Queens North

Defunct provincial electoral district
- Legislature: Legislative Assembly of New Brunswick
- District created: 1973
- District abolished: 1994
- First contested: 1974
- Last contested: 1991

= Queens North =

Defunct provincial electoral district in New Brunswick, Canada

Queens North was a provincial electoral district in New Brunswick, Canada. It was created from the multi-member riding of Queens in the 1973 electoral redistribution, and was abolished in the 1994 electoral redistribution.

==Members of the Legislative Assembly==

Assembly: Years; Member; Party
Riding created from Queens
48th: 1974–1978; Wilfred Bishop; Progressive Conservative
49th: 1978–1982
50th: 1982–1987
51st: 1987–1991; Doug Tyler; Liberal
52nd: 1991–1995
Riding dissolved into Grand Lake

==Election results==

1991 New Brunswick general election
| Party | Candidate | Votes | % | ±% |
|  | Liberal | Doug Tyler | 1,740 | 46.47 | -11.91 |
|  | Confederation of Regions | Constance Melissa Webber | 1,654 | 44.18 | – |
|  | Progressive Conservative | Clayton Chase | 256 | 6.84 | -31.22 |
|  | New Democratic | Susan Barton | 94 | 2.51 | -1.05 |
| Total valid votes |  |  | 3,744 | 100.0 |
|  | Liberal hold |  | Swing |  | -28.04 |
Confederation of Regions candidate Constance Webber gained 6.12 percentage points from her performance in 1987 running as a Progressive Conservative.

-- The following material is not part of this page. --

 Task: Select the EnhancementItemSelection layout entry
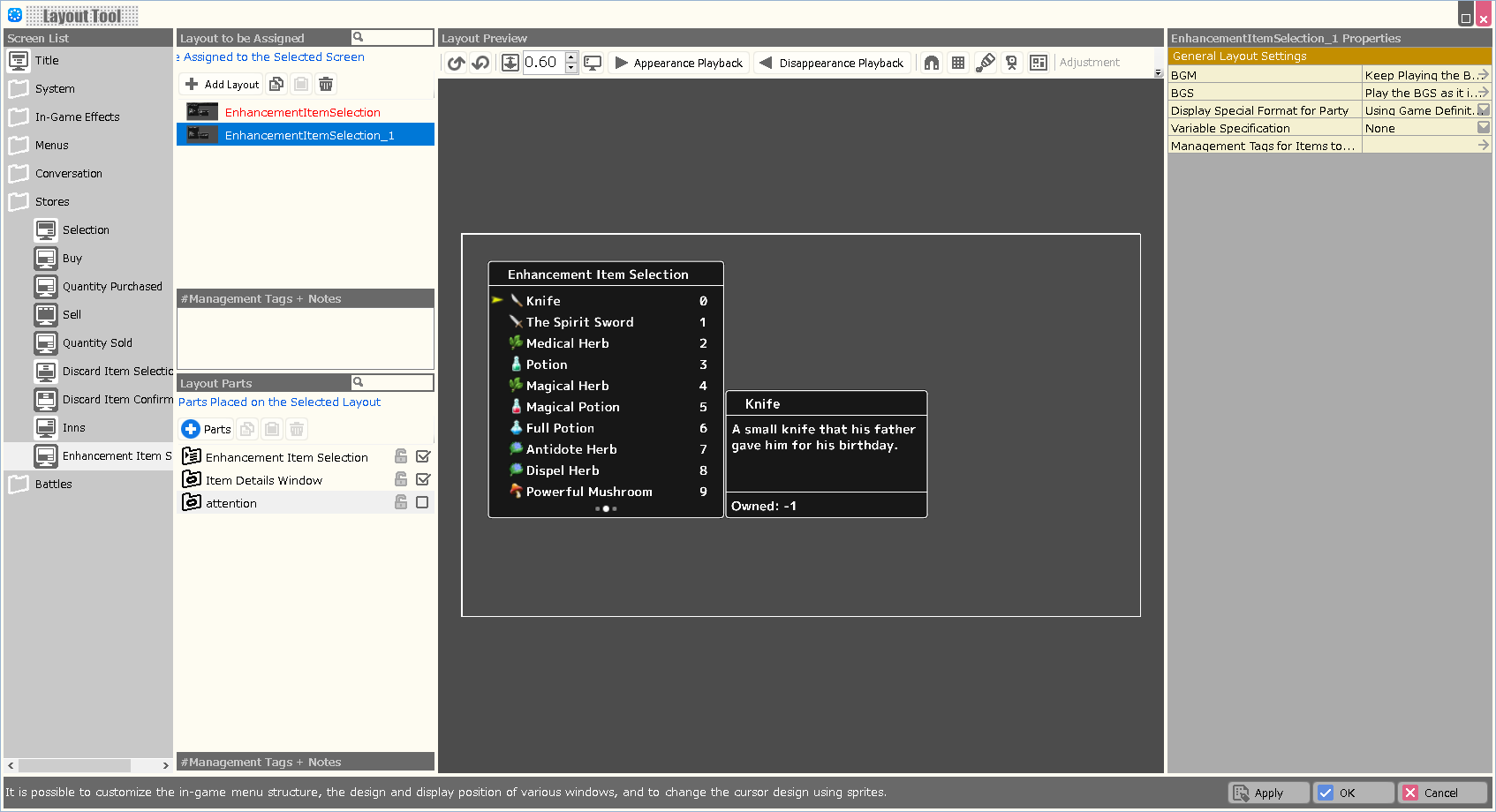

1987 New Brunswick general election
| Party | Candidate | Votes | % | ±% |
|  | Liberal | Doug Tyler | 2,212 | 58.38 | +20.87 |
|  | Progressive Conservative | Constance M. Webber | 1,442 | 38.06 | -15.83 |
|  | New Democratic | Ruth Nightingale | 135 | 3.56 | -2.42 |
| Total valid votes |  |  | 3,789 | 100.0 |
|  | Liberal gain from Progressive Conservative |  | Swing |  | +18.35 |

1982 New Brunswick general election
| Party | Candidate | Votes | % | ±% |
|  | Progressive Conservative | Wilfred G. Bishop | 1,911 | 53.89 | -10.37 |
|  | Liberal | Cyril MacDonald | 1,330 | 37.51 | +1.77 |
|  | New Democratic | Frank Wuhr | 212 | 5.98 | – |
|  | Independent | William Taylor | 93 | 2.62 | – |
| Total valid votes |  |  | 3,546 | 100.0 |
|  | Progressive Conservative hold |  | Swing |  | -6.07 |

1978 New Brunswick general election
| Party | Candidate | Votes | % | ±% |
|  | Progressive Conservative | Wilfred George Bishop | 2,059 | 64.26 | +2.65 |
|  | Liberal | Eva Andries | 1,145 | 35.74 | -2.65 |
| Total valid votes |  |  | 3,204 | 100.0 |
|  | Progressive Conservative hold |  | Swing |  | +2.65 |

1974 New Brunswick general election
| Party | Candidate | Votes | % |
|  | Progressive Conservative | Wilfred G. Bishop | 1,961 | 61.61 |
|  | Liberal | Mike Jardine | 1,222 | 38.39 |
| Total valid votes |  |  | 3,183 | 100.0 |
The previous multi-member riding of Queens elected one Progressive Conservative and one Liberal in the previous election. Wilfred Bishop was one of two incumbents.